Earth system science

Global change is often seen as a series of separate problems – climate change, biodiversity loss, dwindling water resources – with separate priorities and solutions. But the Earth behaves as a system, where biological and physical processes interact to determine prevalent global environmental conditions. Now human activity is a major driver of change in the Earth system.

Data from Antarctic ice cores reveal the cyclical behaviour of the Earth System. Greenhouse gases and inferred temperature show regular synchronised variations over hundreds of thousands of years. Human civilization developed during the Holocene (i.e. last 10 000 years) - a short and comparatively stable period in geological time occasionally experiencing abrupt climatic changes, for example, average temperature oscillations of 10 degrees in a decade.

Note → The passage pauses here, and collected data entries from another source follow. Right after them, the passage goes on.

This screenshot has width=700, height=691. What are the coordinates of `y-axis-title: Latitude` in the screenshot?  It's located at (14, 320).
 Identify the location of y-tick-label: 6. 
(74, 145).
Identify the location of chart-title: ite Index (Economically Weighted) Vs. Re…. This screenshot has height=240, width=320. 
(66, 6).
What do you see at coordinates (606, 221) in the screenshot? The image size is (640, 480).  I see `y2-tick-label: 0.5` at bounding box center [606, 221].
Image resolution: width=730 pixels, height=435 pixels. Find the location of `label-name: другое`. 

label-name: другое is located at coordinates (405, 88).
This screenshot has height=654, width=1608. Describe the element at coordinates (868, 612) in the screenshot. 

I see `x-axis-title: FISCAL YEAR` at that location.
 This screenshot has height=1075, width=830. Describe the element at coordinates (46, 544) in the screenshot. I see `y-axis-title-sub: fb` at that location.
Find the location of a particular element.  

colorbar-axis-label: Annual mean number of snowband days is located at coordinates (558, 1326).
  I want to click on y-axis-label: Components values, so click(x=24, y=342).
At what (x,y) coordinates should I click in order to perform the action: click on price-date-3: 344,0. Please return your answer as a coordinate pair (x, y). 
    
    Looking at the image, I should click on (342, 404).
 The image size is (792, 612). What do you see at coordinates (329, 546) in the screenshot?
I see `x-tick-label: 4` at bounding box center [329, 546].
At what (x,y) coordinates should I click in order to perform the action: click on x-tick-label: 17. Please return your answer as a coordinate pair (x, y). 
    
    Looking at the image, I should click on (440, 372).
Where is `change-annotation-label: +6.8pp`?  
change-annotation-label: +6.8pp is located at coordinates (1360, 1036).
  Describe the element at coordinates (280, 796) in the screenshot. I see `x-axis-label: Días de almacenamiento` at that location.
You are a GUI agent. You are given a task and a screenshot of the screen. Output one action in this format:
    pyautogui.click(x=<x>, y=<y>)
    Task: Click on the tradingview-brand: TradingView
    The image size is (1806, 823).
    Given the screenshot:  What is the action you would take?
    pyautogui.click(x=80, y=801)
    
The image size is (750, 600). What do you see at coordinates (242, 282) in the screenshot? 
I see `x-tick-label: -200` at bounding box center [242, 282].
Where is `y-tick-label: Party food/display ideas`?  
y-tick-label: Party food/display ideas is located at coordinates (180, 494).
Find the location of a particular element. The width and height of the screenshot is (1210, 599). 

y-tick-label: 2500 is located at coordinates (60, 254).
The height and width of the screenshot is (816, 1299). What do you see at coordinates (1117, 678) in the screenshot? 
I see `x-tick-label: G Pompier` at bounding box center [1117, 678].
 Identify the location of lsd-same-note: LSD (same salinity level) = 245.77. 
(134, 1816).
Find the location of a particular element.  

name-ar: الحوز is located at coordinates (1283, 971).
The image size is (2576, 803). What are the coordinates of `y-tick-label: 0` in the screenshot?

Humans have become such a dominant environmental force, notably after the industrial revolution, that a new geological era, the Anthropocene, has been proposed to describe the last few hundred years.

Increased population growth together with accelerated human activities and economic wealth over the past century have greatly increased resource use, as reflected in agriculture, fisheries, forestry, industry, transport, energy and urbanisation. This has resulted in multiple and interacting global environmental impacts as seen by the current values of greenhouse gases temperature.

The Earth System has clearly moved far outside the range experienced over the last 700,000 years and is hence is operating in a “no-analogue” state.